[AIM OF THE EXERCISE] Pictures aside, output each record exactly.

[Saved data entries]
────────────────

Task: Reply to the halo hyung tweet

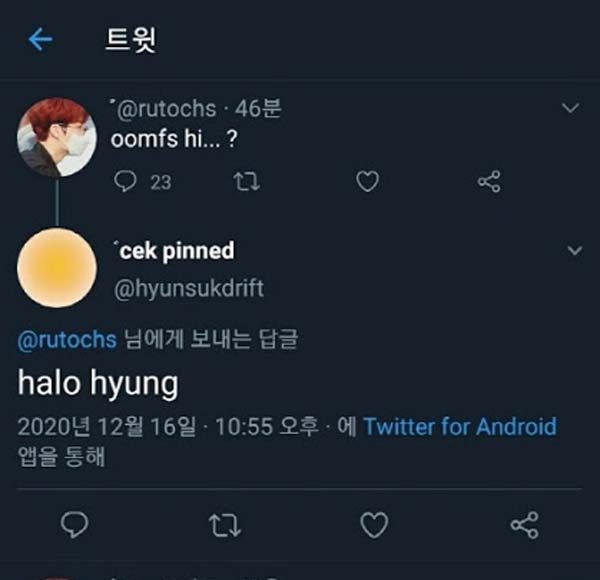Action: click(x=76, y=524)
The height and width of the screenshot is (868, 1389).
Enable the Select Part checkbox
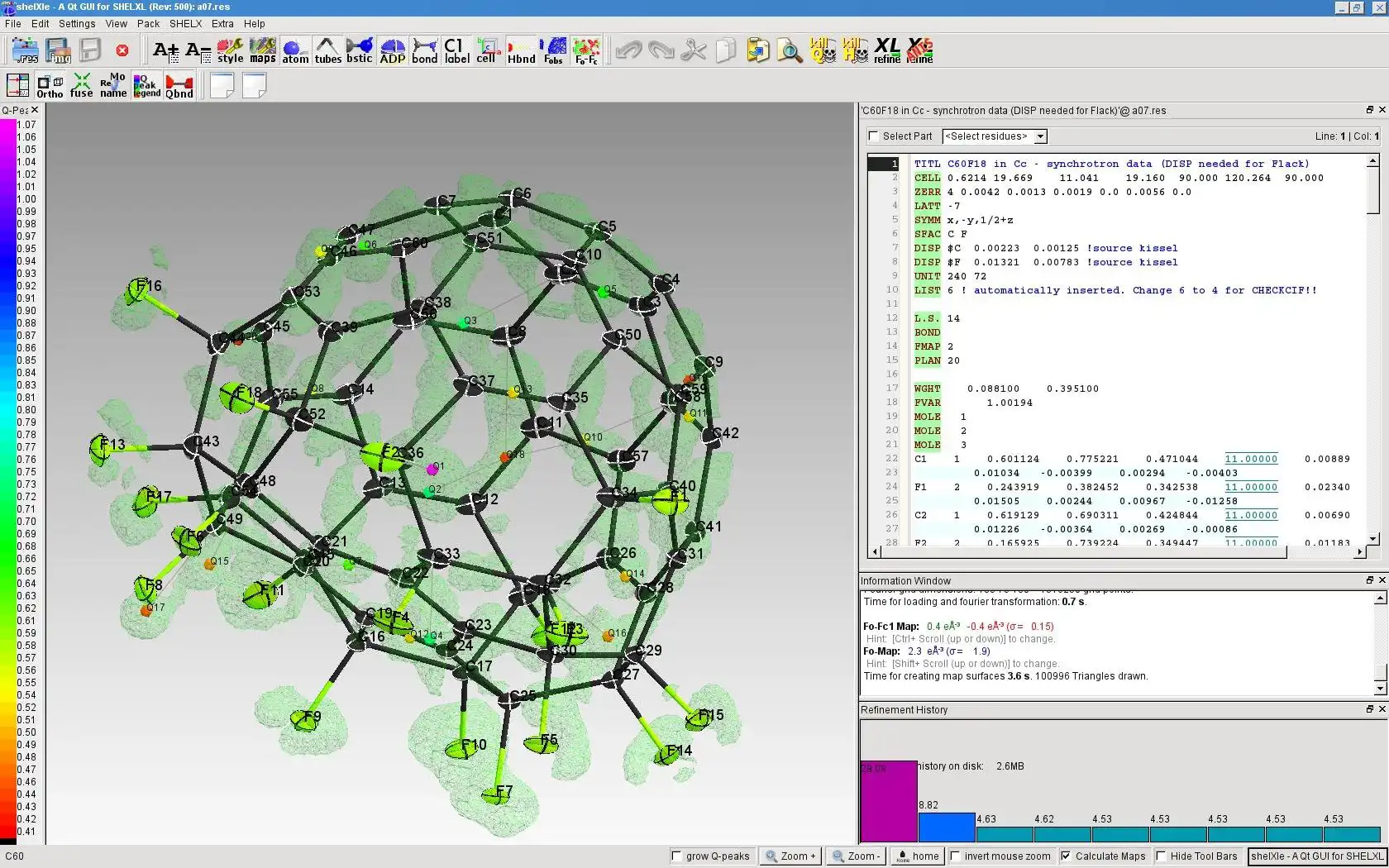pyautogui.click(x=874, y=136)
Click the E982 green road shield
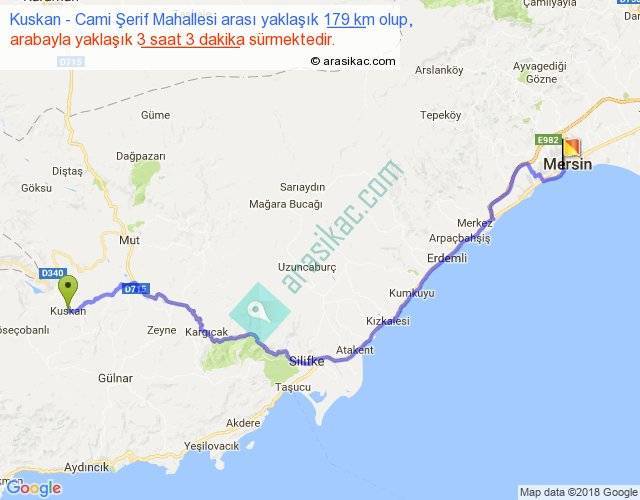This screenshot has width=640, height=500. click(x=548, y=140)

────────────────

[YOUR RESPONSE]
Task: Reply to the halo hyung tweet

Action: click(x=76, y=524)
The height and width of the screenshot is (868, 1389).
Enable the Select Part checkbox
pyautogui.click(x=874, y=136)
Click the E982 green road shield
This screenshot has width=640, height=500. click(x=548, y=140)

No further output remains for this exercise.